But it was a bittersweet announcement for the 1000 other cystic fibrosis sufferers in need of another drug, Orkambi, yet to be listed on the Pharmaceutical Benefits Scheme.

Surrounded by a sea of protesters in red, Federal Health Minister Greg Hunt said listing Kalydeco would "give children with the disease a chance to have a full life, not just in terms of time, but in terms of their day to day existence."

Prior to Tuesday's announcement, only children six years of age and older with the G551D or other class III gating mutations had subsidised access to Kalydeco.

He joked that negotiation with the drug's manufacturer  Vertex Pharmaceuticals for immediate and free access to Kayldeco took "a little gentle persuasion from government."

Kalydeco is due to be formally added to the Pharmaceutical Benefits Scheme (PBS) on 1 May 2017 from then on will cost $6.30 for all concessional patients and $38.80 for general patients.

Mr Hunt reassured people there that "real progress" on listing Orkambi was due soon.

"I don't want to make any false promises," he said.

"That won't happen overnight. But I am pushing and we are on the path. "We have been able to deliver the right outcome with Kalydeco and given time, never fast enough I understand, we can make real progress on Orkambi."

It's a gruelling wait for Katrina Hughes whose 12-year-old son Hamish has been recommended to take Orkambi.

Hamish, a Year 8 Marist College student, has had 14 lifesaving operations throughout his life.

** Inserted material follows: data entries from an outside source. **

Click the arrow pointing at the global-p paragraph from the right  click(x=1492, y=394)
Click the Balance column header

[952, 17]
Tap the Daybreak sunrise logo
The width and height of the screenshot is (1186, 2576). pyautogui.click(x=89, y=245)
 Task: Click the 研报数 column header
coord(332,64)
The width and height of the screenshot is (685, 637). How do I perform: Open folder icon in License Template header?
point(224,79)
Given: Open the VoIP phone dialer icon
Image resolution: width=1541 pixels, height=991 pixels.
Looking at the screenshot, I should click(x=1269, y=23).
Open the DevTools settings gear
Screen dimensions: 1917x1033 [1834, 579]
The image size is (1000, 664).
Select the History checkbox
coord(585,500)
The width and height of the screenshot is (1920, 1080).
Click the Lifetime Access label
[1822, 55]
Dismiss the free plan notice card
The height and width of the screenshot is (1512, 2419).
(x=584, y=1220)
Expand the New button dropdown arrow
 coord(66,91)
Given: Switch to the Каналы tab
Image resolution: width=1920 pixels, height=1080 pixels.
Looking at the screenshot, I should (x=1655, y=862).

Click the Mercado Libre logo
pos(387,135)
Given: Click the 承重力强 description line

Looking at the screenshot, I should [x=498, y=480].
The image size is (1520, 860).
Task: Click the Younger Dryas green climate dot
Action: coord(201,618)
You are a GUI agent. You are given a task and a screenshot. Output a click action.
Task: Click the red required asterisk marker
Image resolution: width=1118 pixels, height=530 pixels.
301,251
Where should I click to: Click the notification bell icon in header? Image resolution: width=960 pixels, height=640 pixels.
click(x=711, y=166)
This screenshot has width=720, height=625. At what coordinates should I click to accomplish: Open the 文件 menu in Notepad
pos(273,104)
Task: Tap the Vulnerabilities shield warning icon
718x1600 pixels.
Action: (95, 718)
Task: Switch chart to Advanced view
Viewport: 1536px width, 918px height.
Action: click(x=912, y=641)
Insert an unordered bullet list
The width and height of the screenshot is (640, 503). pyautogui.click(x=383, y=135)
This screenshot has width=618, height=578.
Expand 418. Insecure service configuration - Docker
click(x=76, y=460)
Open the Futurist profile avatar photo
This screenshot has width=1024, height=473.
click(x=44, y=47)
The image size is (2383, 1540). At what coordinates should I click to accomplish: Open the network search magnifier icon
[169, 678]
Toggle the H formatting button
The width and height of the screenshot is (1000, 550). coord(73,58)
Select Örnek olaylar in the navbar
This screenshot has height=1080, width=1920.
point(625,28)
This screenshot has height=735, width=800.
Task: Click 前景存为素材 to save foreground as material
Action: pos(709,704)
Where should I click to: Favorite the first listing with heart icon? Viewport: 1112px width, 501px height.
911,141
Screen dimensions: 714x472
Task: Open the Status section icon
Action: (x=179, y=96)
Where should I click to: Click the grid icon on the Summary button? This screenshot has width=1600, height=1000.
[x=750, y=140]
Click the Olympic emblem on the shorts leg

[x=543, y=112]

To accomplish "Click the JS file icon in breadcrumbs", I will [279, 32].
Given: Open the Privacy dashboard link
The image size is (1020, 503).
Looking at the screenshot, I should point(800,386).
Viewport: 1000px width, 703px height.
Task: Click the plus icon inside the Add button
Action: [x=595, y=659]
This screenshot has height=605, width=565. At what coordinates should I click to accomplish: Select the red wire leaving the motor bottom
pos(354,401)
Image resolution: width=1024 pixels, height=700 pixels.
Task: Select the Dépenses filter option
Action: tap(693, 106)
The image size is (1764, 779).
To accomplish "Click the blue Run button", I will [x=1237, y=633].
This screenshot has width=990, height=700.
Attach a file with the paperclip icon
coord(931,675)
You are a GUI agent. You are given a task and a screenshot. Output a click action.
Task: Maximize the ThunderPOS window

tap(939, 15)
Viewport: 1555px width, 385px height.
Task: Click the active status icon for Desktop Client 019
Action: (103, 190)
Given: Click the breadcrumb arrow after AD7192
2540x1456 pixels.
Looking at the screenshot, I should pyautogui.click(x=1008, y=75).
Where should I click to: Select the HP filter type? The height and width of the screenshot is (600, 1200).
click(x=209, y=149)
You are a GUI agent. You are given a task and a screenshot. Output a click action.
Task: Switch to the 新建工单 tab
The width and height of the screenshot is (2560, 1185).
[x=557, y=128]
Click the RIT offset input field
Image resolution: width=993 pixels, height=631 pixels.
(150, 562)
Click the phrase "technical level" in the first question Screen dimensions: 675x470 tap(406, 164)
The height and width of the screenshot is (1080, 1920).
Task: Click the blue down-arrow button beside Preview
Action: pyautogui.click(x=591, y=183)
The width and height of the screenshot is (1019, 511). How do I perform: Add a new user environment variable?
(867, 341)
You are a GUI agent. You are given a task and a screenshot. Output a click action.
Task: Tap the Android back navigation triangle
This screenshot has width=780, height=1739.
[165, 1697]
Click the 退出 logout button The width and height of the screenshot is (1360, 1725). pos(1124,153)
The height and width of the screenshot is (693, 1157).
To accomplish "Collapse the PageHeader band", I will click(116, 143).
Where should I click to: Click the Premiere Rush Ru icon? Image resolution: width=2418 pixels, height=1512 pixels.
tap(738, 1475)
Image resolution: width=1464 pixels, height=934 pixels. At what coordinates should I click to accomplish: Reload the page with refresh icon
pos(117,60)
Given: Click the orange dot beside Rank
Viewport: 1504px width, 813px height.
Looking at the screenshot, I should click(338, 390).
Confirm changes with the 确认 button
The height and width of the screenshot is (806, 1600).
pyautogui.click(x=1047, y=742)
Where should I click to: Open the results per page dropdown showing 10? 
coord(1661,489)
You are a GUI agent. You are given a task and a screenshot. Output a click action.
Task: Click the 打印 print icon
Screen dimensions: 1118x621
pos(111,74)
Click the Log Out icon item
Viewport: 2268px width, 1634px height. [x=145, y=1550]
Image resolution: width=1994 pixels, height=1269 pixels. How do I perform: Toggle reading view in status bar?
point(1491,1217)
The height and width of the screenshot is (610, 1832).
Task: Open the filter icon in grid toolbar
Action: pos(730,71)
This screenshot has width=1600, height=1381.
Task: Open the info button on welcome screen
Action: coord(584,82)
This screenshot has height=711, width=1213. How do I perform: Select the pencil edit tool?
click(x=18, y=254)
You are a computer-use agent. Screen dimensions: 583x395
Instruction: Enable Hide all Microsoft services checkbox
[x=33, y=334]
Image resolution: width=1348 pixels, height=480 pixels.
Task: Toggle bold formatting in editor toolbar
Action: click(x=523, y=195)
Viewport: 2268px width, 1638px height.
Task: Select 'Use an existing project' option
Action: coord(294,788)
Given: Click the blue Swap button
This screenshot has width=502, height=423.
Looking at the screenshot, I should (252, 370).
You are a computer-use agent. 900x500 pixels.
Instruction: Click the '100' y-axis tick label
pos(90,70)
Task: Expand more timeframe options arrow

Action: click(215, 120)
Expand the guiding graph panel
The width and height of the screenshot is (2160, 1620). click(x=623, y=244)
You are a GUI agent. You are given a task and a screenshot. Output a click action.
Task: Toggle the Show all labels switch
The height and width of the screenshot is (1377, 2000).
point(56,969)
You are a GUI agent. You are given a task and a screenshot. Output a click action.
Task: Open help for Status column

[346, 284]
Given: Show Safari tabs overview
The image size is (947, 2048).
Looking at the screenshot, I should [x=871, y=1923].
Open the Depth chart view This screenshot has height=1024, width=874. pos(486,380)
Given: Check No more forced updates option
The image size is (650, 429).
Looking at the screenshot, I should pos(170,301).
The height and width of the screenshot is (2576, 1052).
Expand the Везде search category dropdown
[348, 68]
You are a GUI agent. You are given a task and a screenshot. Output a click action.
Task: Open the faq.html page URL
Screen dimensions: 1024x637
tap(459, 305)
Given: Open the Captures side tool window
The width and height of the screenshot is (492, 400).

The 38kg teen, who stands 170cm tall, uses a nebuliser twice each morning and takes seven different prescription medications before dressing for school each morning.

"Hamish is about to have a feeding tube inserted to feed him overnight because he can't gain weight," she said. "He is having to be put through another operation in March which could have been avoided if the government had given us access to the drug."

Mrs. Hughes said medicines such as Orkambi would improve life for Hamish but also enable her, husband Ian and Hamish's sisters who both have special needs, to spend more time away from doctors and together at home.

Cystic Fibrosis ACT executive officer, Heidi Prowse, said current life expectancy for someone with CF was 38 years.

"Every day we don't have access to these medications more damage is done," she said. "There are people on trials for Orkambi that were a pre-lung transplant and are now back working full time. For the people that aren't accessing it, they are thinking what can this do for us?"

Hearing Mr. Hunt speak of firm and constructive negotiations with the drug manufacturing companies was heartening.

"For me, and certainly the community, it's great to see the government we elected go out to bat for us and understand the significant impact it will have on Australian lives."

She was overjoyed about the significant impact expanded access to Kalydeco would make, but said it was "disheartening we can't offer this kind of help to everyone."